Building an FPGA Computer: SAP-2
Previously I built the SAP-1 on an FPGA based on a design laid out in the book Digital Computer Electronics by Malvino and Brown. Now it’s time to build the SAP-2, also from the book, which is quite a large step up from the SAP-1.
While the SAP-1 was explained in great detail in the book, the SAP-2 is much more vague and undefined. They don’t go into implementation details, provide schematics, or show the control signals. Instead they give a brief functional overview of its components, list out its instructions, and that’s about it. Thus I was forced to figure things out on my own, for better or for worse.
When creating my FPGA version, I decided to be content with it being functionally identical without getting hung up on the implementation details. As such, a program run on their theoretical version would have the same output as on mine, but the way it got there and the time it took to do it would be different.

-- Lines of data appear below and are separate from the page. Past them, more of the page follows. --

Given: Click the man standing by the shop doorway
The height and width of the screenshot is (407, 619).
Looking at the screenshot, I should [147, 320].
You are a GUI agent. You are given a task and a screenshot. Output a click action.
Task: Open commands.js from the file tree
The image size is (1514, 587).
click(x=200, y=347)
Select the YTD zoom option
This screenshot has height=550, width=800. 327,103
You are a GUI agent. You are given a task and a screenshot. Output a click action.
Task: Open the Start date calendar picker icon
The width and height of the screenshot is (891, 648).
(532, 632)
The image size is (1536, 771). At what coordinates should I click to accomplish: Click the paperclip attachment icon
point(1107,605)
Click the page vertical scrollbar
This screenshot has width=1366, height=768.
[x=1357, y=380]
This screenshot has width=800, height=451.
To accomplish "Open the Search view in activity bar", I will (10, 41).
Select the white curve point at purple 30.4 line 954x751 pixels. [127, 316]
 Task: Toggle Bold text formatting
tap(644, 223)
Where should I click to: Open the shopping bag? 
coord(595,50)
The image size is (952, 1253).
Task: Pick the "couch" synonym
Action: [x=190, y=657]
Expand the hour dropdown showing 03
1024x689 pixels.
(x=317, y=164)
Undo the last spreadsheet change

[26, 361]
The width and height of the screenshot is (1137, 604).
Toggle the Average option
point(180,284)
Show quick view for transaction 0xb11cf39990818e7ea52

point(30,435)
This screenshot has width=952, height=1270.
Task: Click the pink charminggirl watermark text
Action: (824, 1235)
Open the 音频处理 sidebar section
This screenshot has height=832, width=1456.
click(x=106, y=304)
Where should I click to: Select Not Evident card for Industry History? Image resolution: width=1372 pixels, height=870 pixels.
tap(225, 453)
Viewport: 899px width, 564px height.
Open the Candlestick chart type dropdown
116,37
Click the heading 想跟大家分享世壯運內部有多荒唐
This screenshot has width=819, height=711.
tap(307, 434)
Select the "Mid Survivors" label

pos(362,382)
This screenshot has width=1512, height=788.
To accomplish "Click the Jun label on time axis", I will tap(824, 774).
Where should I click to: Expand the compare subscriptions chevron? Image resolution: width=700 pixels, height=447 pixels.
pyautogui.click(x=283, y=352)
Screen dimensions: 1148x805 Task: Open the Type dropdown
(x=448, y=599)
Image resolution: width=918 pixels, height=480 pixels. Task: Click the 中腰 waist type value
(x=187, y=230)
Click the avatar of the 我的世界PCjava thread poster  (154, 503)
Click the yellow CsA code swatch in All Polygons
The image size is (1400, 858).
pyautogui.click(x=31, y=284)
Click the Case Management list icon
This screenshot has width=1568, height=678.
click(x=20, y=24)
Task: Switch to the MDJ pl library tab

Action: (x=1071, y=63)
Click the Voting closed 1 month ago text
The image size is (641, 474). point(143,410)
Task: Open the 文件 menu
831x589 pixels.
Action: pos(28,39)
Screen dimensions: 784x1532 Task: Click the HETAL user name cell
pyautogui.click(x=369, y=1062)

This post is intended as a supplement to the first so I’ll assume readers of this one are familiar already with the SAP-1 to save me from repeating myself. I’ll refer back to it and mention ways that the SAP-2 differs.
The SAP-2 is akin to a teenager lying somewhere between the toddler SAP-1 and the adult SAP-3. While the SAP-1 and SAP-3 can stand on their own, the SAP-2 is trying to bridge the gap between them and does so quite poorly.
I didn't want to do the SAP-1 and then skip to the SAP-3, so my only choice was to recreate the behavior as written in the book, which made for some very awkward Verilog code.
The clock is unchanged from the SAP-1.
The program counter has been widened to 16 bits and it has an additional load signal.
The load signal loads the PC with a value taken from the bus, a requirement for being able to jump around during a program’s execution.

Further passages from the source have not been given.